Professional Insights: The 3 Pillars of Cable Sizing

Sizing an electrical cable is a critical engineering task that goes far beyond just "picking a wire that fits." A correctly sized cable operates safely and efficiently for decades, while an incorrectly sized one is a catastrophic fire and equipment-failure hazard. This tool analyzes the three fundamental pillars of cable selection: Ampacity, Voltage Drop, and Short-Circuit Withstand.

1. Ampacity: Protecting the Cable

What is it? Ampacity (a blend of "ampere" and "capacity") is the maximum current a cable can continuously carry without exceeding its insulation's temperature rating (e.g., 70°C for PVC, 90°C for XLPE). It is not a fixed number; it's a dynamic rating based on a simple principle: Heat In vs. Heat Out.

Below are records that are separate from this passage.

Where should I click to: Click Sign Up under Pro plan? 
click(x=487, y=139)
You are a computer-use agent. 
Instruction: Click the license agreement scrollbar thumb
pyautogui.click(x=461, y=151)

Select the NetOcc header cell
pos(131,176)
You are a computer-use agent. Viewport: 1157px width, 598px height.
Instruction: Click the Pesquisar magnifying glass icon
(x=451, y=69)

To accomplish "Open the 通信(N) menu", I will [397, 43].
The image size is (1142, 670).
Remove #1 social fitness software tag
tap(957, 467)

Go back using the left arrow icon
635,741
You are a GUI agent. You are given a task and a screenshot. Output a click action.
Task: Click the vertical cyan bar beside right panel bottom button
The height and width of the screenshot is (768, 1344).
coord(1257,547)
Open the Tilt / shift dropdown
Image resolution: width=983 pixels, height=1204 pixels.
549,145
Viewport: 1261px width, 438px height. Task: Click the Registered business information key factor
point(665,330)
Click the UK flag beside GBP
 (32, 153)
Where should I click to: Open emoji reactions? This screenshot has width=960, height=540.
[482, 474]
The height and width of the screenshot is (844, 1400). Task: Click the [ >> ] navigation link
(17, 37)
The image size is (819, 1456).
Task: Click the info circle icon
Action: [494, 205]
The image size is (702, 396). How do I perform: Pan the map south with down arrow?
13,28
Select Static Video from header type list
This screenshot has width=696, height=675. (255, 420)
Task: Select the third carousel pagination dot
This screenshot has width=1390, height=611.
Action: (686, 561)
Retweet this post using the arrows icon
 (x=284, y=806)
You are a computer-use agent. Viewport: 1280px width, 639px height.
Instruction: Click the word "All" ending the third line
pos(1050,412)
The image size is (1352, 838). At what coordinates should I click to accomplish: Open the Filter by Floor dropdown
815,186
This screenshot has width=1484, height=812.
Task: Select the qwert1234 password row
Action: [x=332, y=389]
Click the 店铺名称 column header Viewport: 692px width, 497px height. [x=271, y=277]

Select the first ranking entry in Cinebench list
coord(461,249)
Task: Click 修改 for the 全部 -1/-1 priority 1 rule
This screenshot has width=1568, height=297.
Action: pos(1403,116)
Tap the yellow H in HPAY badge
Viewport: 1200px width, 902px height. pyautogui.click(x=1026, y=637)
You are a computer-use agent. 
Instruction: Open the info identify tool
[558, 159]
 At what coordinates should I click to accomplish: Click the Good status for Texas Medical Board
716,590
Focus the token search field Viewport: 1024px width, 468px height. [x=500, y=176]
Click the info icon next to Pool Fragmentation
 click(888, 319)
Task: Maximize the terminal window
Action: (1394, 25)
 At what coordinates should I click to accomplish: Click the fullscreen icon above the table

• Heat In: Generated by current flowing through the conductor's resistance (`I²R` losses).
• Heat Out: Dissipated from the cable surface into the surrounding environment.

The cable's ampacity is the point where "Heat In" equals "Heat Out." This is why we apply derating factors:

• Ambient Temperature ($$k_{temp}$$): A hotter day (e.g., 45°C) means the environment can absorb less heat. The cable can't dissipate as much, so its ampacity decreases.
• Grouping ($$k_{group}$$): Laying cables side-by-side means they heat each other. This "mutual heating" drastically reduces the "Heat Out" for every cable in the bundle, significantly lowering their ampacity.
• Burial ($$k_{soil}$$ & $$k_{depth}$$): Soil is a thermal insulator. "Damp" soil (low resistivity, e.g., 1.5 K·m/W) dissipates heat well. Dry, sandy soil (high resistivity, e.g., 3.0 K·m/W) traps heat, lowering ampacity. Burying a cable deeper also makes it harder for heat to reach the surface, further reducing its rating.

2. Voltage Drop: Protecting the Load

A cable can be safe (not exceeding its ampacity) but still be incorrect. As current flows through the cable's impedance (resistance R and reactance X), the voltage "drops" along its length. If a 400V motor is fed by a very long, undersized cable, it might only receive 370V.

This low voltage starves the motor, causing it to draw higher current to produce its required power. This leads to overheating, insulation damage, and premature failure of your expensive load (motor, pump, etc.). Standards like NEC/IEC recommend limiting voltage drop to 3-5% to ensure equipment health.

3. Short-Circuit Withstand: Protecting the System

This is the "emergency" scenario. Ampacity and voltage drop are for normal operation. Short-circuit withstand is about surviving a fault. When a fault occurs (e.g., a bolted short circuit), the current can instantly spike to 10,000A, 25,000A, or more.

The cable must be able to withstand this massive thermal and magnetic stress for the short time (e.g., 0.1 seconds) it takes the upstream circuit breaker to trip. This is calculated using the adiabatic formula $$I^2t = k^2S^2$$. If the cable is too small, it will be physically destroyed (vaporized) by the fault before the breaker can even act, turning a controllable fault into an unmitigated disaster.